"We guide our network team and approve security actions that they implement," says John Kramer, information security manager at the University of Pennsylvania Medical Center. "Local understanding always outweighs corporate-level decision making lest the users get impacted by broad-brush decisions that are not viewed from a local business-needs perspective."
Surveyed security managers expressed confidence in their understanding of business goals. Kramer finds success in pushing out accountability to business managers by deploying security liaisons who act as a conduit between the security office and the business units.
"Security can only be adequately interpreted at the local level to be most accommodating to the users and their business needs," Kramer says. "Centrally, we cannot do justice to these disparate and specific local needs. We provide the high-level direction, and they interpret and implement local solutions that best meet the needs of both the central direction and the local quirks."
The integration of risk into the security operation is an offshoot of the need to comply with regulations. For most public companies, complying with SOX, HIPAA, GLBA and other industry-specific regulations is an ongoing initiative. As the routines are ingrained in everyday operations, confidence grows that the compliance challenge will lessen.
ConAgra Foods, for example, has created a homegrown risk-assessment methodology called the System Security Plan, based on NIST Special Publication SP-800-30 and the Microsoft Security Risk Management Guide. New systems or applications must adhere to the plan before it's put into production.
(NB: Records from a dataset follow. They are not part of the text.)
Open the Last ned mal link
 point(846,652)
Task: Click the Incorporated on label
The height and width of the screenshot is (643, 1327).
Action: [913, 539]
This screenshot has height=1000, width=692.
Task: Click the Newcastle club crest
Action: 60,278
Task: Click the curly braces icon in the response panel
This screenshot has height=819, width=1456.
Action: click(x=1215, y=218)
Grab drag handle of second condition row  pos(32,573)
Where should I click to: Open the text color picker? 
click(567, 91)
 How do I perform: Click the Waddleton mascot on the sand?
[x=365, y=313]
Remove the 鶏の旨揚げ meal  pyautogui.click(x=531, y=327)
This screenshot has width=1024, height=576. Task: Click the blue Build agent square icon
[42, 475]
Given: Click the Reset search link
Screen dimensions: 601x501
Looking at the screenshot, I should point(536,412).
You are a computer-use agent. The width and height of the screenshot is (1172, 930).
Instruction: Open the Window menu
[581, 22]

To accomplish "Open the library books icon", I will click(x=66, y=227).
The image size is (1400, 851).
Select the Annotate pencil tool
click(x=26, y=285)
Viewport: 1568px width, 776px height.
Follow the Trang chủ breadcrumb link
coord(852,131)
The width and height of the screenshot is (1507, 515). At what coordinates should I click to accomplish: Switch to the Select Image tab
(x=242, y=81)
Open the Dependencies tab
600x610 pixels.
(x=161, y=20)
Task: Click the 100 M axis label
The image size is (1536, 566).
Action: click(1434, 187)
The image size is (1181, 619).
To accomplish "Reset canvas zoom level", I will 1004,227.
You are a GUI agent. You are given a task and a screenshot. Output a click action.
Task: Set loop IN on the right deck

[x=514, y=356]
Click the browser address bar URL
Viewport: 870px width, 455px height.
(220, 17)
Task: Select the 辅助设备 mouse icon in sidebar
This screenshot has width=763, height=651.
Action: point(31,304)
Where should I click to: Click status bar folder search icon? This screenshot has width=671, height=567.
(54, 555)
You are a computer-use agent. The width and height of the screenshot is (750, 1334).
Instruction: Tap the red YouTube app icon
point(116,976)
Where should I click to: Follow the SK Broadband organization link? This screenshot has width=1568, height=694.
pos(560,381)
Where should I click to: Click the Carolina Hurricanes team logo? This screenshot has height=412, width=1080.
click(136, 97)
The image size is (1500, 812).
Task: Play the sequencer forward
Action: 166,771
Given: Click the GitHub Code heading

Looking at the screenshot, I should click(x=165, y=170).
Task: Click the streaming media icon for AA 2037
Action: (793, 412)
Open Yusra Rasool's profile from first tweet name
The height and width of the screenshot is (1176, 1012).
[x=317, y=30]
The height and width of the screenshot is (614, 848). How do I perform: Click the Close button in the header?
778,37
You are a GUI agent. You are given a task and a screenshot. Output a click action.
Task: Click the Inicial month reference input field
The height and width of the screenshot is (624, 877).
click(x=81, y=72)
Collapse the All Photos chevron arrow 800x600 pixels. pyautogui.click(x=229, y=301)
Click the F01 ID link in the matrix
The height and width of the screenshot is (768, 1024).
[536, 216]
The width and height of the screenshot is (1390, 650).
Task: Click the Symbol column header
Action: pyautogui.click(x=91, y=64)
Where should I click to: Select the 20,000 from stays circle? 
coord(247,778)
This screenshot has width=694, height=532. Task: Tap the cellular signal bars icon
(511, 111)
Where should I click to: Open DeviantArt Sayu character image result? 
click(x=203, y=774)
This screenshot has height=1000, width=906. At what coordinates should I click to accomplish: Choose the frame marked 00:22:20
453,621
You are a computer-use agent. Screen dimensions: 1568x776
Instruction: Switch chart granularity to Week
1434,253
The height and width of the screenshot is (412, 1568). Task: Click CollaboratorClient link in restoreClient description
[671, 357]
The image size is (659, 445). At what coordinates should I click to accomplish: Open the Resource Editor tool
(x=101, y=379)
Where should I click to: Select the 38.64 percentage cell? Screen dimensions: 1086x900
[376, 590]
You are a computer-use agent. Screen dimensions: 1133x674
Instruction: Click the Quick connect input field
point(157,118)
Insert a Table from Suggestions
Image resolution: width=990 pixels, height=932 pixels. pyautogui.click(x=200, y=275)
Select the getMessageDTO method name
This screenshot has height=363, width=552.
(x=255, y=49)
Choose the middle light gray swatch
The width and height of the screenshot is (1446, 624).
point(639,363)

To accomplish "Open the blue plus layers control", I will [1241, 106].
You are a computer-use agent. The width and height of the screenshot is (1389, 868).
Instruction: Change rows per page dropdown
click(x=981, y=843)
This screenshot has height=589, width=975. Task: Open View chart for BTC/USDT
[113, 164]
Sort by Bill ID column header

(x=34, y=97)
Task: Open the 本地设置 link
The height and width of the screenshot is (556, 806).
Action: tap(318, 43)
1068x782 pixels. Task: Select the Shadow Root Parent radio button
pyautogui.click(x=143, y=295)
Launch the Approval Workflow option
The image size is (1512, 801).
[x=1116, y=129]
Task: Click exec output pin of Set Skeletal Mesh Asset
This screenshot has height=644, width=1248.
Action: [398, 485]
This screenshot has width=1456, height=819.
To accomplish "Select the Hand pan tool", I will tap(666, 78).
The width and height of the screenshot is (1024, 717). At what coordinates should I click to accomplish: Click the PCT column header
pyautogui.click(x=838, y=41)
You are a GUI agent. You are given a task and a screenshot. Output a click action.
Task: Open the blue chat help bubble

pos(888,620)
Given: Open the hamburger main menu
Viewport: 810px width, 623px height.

The plan has three components that describe the new system and any risks associated with that system, and a 10-point checklist that determines its compliance with policy.
While 72 percent of respondents said they'll be spending more time and money on compliance-related activities in 2006, Woerner says ConAgra's initial push is over.
"The cost for compliance is dropping as it becomes a regular activity," Woerner says. "Now that the processes and procedures are in place, there are fewer costs involved. Most of the expense is on outside auditors to attest compliance."